I consider myself a very slow adopter with regard to tablets. I’m too picky. I think the iPad is inconveniently large, and there are a lot of devices that have the same screen size, which eliminated many of the popular ones from my consideration. Many of the devices out there are 7-inch screens, and that’s too small. A while ago I tried using a 7-inch device but after a while I stopped using it.

After seeing and holding a lot of tablets, I decided that somewhere between 8 and 9 inches is the right size. It may seem like nitpicking, but the screen size is diagonal. That means that there is a big difference between 8-inch tablets and 9-inch tablets. There’s even more difference when you get out of this range. The area of a 10-inch device’s screen is twice as large as a 7-inch, for example.

I don’t want an iPad Mini even though hardware-wise it seems like the pinnacle of tablet design and is just the right size in my opinion. I think the Apple app ecosystem is too closed and there’s more interesting stuff going on in the Android world. I also think the price is ridiculous.

The other potential contenders in the size range I wanted were also mostly very expensive, such as some of the Samsung devices. I’d love a Google Nexus tablet if it were offered in a size I want.

I’ve been using a Nook Color HD+ for many months now, and unlike my 7-inch Nook, I actually use it on a regular basis.

Nook

I bought the Nook HD+ because it seemed like the best deal in midsize tablets.
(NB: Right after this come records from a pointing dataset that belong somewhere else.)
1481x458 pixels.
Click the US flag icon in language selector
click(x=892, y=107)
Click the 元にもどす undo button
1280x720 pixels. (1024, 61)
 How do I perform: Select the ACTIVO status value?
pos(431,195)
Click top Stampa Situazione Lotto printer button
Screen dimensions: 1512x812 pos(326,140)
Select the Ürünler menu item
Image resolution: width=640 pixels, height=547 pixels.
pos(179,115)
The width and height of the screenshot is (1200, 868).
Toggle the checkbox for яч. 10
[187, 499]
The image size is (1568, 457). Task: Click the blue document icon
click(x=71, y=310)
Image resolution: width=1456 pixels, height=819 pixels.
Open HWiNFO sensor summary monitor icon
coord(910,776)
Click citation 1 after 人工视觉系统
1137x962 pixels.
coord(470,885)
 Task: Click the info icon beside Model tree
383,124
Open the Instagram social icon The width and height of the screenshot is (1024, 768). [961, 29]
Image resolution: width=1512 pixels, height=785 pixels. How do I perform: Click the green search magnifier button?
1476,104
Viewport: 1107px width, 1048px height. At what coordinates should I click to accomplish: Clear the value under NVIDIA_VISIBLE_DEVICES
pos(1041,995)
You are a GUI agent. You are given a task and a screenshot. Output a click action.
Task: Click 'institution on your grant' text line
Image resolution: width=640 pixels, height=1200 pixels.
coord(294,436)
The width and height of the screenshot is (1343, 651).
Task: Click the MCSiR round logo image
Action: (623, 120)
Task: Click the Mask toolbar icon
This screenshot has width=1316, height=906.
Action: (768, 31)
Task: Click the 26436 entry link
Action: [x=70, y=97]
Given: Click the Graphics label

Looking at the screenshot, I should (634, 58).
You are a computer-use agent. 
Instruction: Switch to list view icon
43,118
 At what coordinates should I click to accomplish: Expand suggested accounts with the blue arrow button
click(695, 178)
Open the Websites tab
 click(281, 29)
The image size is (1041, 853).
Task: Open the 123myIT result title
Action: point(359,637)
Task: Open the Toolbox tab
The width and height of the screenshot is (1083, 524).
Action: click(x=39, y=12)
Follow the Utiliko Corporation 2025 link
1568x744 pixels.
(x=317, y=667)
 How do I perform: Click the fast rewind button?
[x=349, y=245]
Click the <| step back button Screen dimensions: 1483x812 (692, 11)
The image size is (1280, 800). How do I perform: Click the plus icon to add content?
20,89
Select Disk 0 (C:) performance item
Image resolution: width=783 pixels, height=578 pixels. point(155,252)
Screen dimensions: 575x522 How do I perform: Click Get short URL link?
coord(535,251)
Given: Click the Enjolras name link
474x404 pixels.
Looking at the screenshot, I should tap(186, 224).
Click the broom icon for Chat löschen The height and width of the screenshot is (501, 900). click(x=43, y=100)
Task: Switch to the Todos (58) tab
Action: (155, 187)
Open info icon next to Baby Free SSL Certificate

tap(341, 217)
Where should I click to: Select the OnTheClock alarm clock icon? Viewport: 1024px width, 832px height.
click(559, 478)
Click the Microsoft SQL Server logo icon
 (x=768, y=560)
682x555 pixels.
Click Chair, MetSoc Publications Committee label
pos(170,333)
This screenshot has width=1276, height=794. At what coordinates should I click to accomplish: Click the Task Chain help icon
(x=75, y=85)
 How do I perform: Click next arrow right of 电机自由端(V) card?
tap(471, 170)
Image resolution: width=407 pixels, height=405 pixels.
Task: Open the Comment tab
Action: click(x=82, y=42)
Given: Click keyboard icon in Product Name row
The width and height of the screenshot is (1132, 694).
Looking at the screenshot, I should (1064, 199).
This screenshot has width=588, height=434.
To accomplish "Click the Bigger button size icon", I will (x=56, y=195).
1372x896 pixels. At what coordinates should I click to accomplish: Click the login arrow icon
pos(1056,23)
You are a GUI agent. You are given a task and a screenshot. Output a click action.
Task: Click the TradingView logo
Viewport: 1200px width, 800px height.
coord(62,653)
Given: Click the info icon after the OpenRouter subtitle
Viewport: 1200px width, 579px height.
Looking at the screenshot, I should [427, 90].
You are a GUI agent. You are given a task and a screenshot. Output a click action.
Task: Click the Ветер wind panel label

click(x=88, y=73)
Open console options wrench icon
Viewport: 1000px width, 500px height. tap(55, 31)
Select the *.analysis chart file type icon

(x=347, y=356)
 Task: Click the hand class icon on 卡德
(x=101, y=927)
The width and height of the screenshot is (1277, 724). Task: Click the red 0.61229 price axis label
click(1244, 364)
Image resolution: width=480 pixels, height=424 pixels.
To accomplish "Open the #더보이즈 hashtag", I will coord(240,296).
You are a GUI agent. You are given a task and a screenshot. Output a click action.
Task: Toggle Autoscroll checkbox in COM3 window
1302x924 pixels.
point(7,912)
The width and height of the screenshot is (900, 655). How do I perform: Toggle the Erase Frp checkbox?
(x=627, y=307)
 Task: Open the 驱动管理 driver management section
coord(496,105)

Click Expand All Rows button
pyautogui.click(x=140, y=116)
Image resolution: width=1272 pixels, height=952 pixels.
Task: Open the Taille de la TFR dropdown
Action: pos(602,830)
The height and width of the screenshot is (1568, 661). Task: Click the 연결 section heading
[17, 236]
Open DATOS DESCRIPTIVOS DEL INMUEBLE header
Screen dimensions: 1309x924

I got it refurbished for just over $100, via the official refurbished reseller on eBay.

I have left the stock operating system on it. I don’t really care enough to customize it. It’s fine as it is. Okay, the home screen is not really laid out the way I would do it, but that’s fine, I don’t mind. It also comes with some Nook versions of some apps. These are fine too. Some of the games are even fun. Some of the apps have upgraded themselves with newer versions from the Google Play store, and it always notifies me about this. I would also like to be able to enable full-device encryption, but I can’t (so I don’t take it out of the house). Whatever – these are minor things. Mostly, it’s just fine.

The size, weight, and battery life are excellent. It is on the large end of the scale but it’s nice and light, and lasts a long time on battery power. I remember one of the reasons I didn’t end up using my smaller Nook previously was battery life. It seemed like everytime I wanted to pick it up and use it, the battery was dead, so I never could use it. That’s not the case with this newer device.

The screen is not as gorgeous as the reviews claim. Maybe it’s because mine is refurbished, but there’s a noticeable brightness gradient at one edge. I don’t care, but you might. Otherwise, I agree, it’s a nice screen. Very high-res, good refresh rate. Doesn’t flicker like the older one I had. This is important if you’ll read on the device. Even if you don’t notice micro-flickering, your eyes will be strained as they move back and forth across the device. Quick test: move your hand between your eyes and the screen while you keep your eyes still. Does the edge of your hand look jagged, with a strobing effect? Don’t buy devices that do that.

The device is also not overly powerful. But I don’t need a lot of power. I don’t care that it takes a second to load an app.

I’ve had my Nook HD+ 9-inch tablet for 4 months today and I’m still enjoying and using it regularly.

Posted on Sat, Mar 1, 2014. Approximately 700 Words.